Hi All,
I am looking into using some proxy logs to determine download volume for particular streaming sites and was looking for a way to merge hostnames into one "service".
Consider the SPL:
index=proxy url=*.streaming-site.com
| eval megabytes=round(((bytes_in/1024)/1024),2)
| stats sum(megabytes) as Download_MB by url
| sort -Download_MB
Will likely return multiple rows like:
cdn1.streaming-site.com 180.3
cdn2.streaming-site.com 164.8
www.streaming-site.com 12.3
I am wanting to merge those all into one row of
streaming-site.com 357.4
I have played around with the coalesce function, but this would be unsustainable for sites like Netflix which have dozens of URLs associated with them.
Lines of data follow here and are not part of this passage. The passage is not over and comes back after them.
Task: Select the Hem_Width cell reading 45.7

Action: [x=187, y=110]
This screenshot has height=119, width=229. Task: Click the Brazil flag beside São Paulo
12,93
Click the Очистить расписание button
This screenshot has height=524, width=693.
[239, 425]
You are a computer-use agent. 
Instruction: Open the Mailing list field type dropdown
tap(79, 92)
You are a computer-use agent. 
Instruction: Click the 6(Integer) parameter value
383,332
If anyone has any suggestions on how I might combine results with say a wildcard (*), I'd love to hear from you!
The coalesce function selects a field within a single result. To combine (aggregate) multiple results, use the stats command again after modifying the url field.
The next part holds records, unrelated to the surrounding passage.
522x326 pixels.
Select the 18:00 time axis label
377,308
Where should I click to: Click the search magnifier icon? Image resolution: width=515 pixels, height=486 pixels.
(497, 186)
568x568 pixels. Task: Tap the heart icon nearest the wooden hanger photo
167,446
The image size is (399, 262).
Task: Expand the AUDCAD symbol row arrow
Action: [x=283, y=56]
index=proxy url=*.streaming-site.com
| eval megabytes=round(((bytes_in/1024)/1024),2)
| stats sum(megabytes) as Download_MB by url
| eval url=replace(url, ".*?\.(.*)","\1")
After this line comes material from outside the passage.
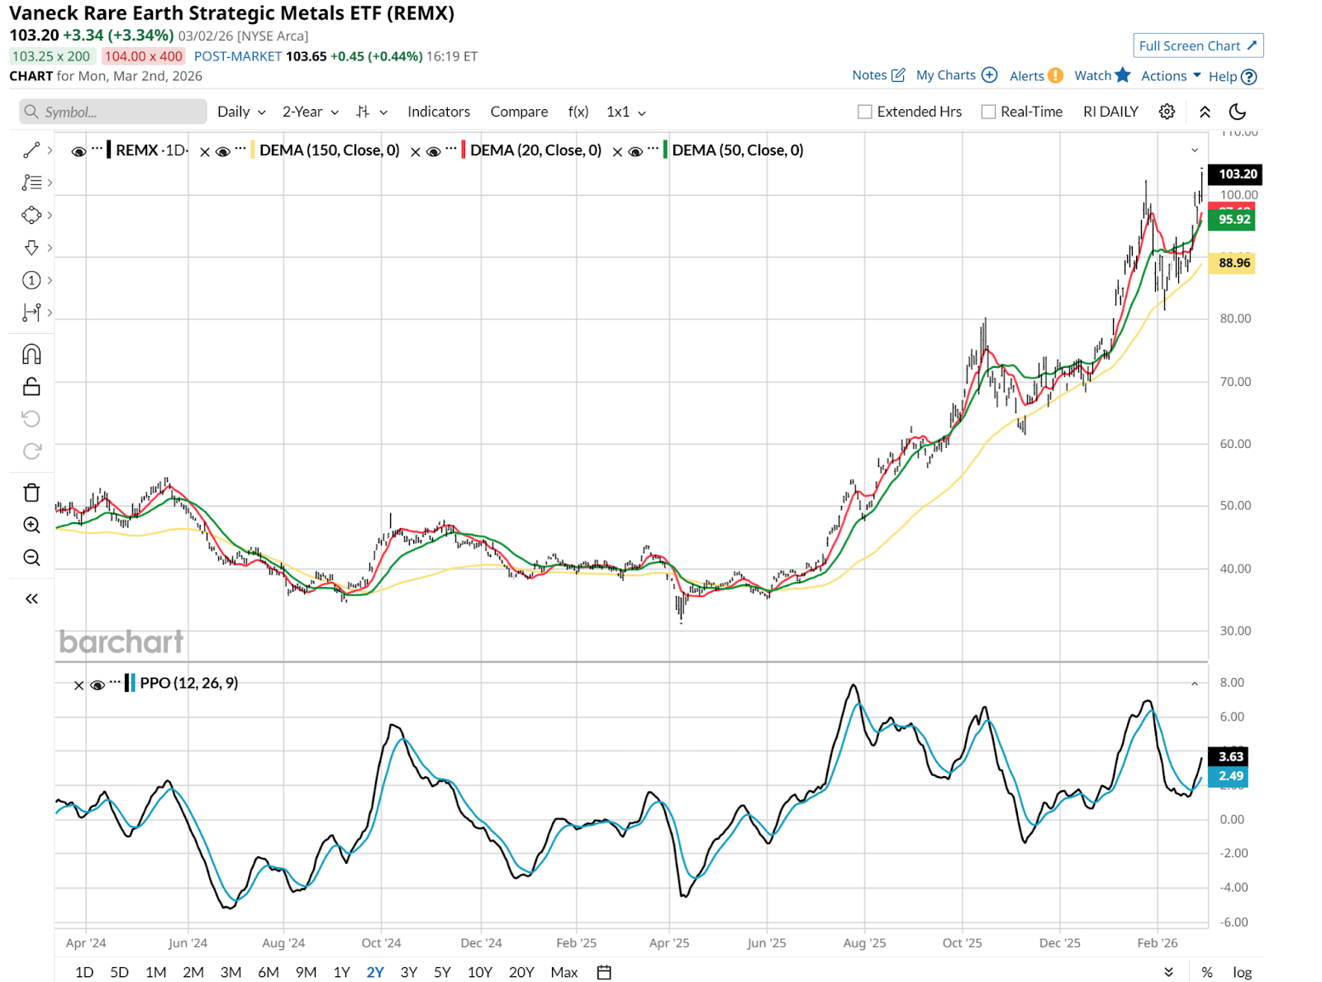Expand the Actions dropdown menu
Image resolution: width=1322 pixels, height=982 pixels.
point(1171,76)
| stats sum(Download_MB) as Download_MB by url
| sort - Download_MB
Thanks for this! 🙂
More tweaking required on my part as some of the subdomains being evaluated have more than 3 levels, but this is a big help in getting me on the right track!
The coalesce function selects a field within a single result. To combine (aggregate) multiple results, use the stats command again after modifying the url field.
index=proxy url=*.streaming-site.com
| eval megabytes=round(((bytes_in/1024)/1024),2)
| stats sum(megabytes) as Download_MB by url
| eval url=replace(url, ".*?\.(.*)","\1")
| stats sum(Download_MB) as Download_MB by url
| sort - Download_MB